21. The company subsequently filed an interpleader suit in the City Civil Court, Calcutta, and obtained an order of injunction restraining the parties including the fourth plaintiff from initiating any proceedings against the company and its officers relating to the transfer of the said six shares. The

transfer of the said shares in favour of Rabin Malakar is thus prima facie not tenable in view of the circumstances in which the duplicate share certificates were issued and on the basis of which the transfer in his favour was made and approved. No doubt the number of shares involved is small. It will not tilt the balance one way or the other. But the method by which the transfer of the said shares has been brought about discloses a serious mismanagement in the affairs of the company. This fact has to be taken into account in dealing with the allegations regarding mismanagement in the affairs of the company. It also lends support to the grievance of the petitioner that Dipankar Chatterjee, by illegal methods, has been trying to acquire more shares in the company and bring about registration thereof in his name and in the name of his nominees with a view to create a semblance of majority in his favour.

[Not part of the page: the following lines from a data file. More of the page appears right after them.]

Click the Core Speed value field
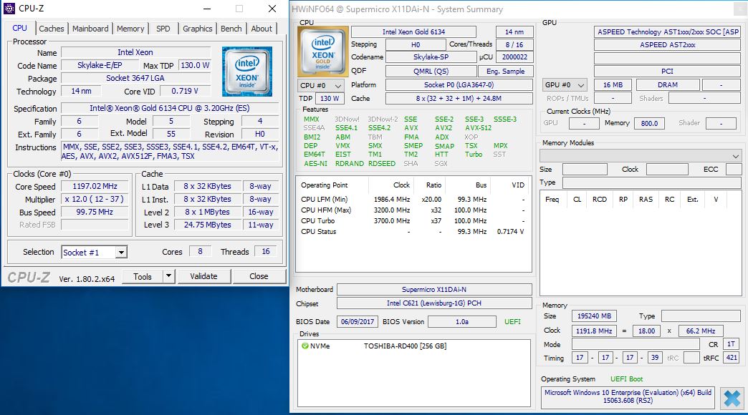 pos(95,187)
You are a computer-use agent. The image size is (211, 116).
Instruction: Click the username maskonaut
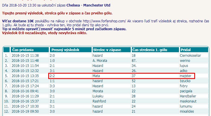click(188, 101)
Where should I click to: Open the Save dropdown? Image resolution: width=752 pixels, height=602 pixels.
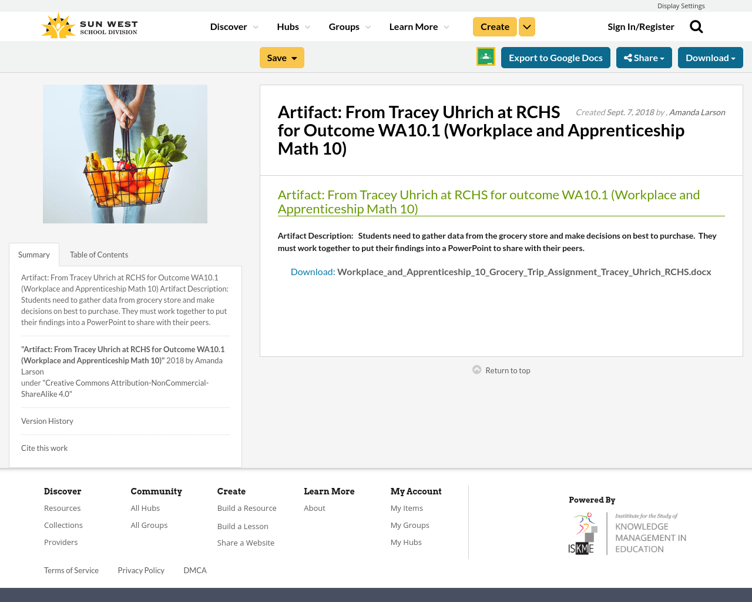coord(282,58)
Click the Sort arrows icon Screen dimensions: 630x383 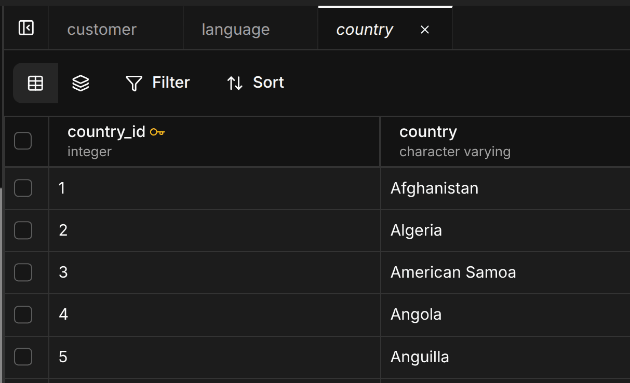coord(235,83)

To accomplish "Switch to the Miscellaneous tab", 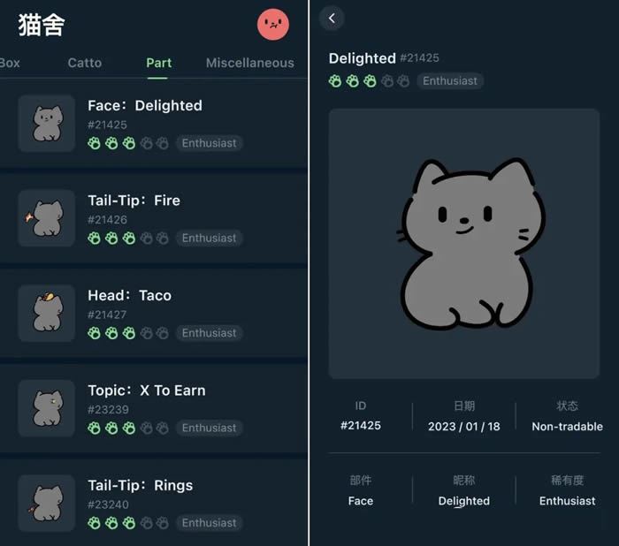I will tap(250, 63).
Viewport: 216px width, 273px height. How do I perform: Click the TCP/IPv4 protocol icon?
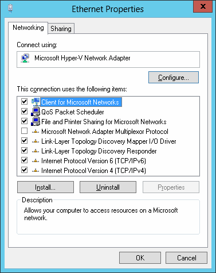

22. The company, in its affidavit-in-opposition filed before the appellate court, produced a list of transfers of 286 shares which, according to the company, were approved by the board and mutation took place in the year 1986. A copy of the said list has been included in the affidavit-in-reply to the present application. This list, however, was not filed by the company in its affidavit-in-opposition to the instant application. According to the plaintiffs, the said list discloses the transfers of shares in two cases and their approval by the board in the year 1986, but even in such cases, they suffer from incurable infirmities undecided hereinafter.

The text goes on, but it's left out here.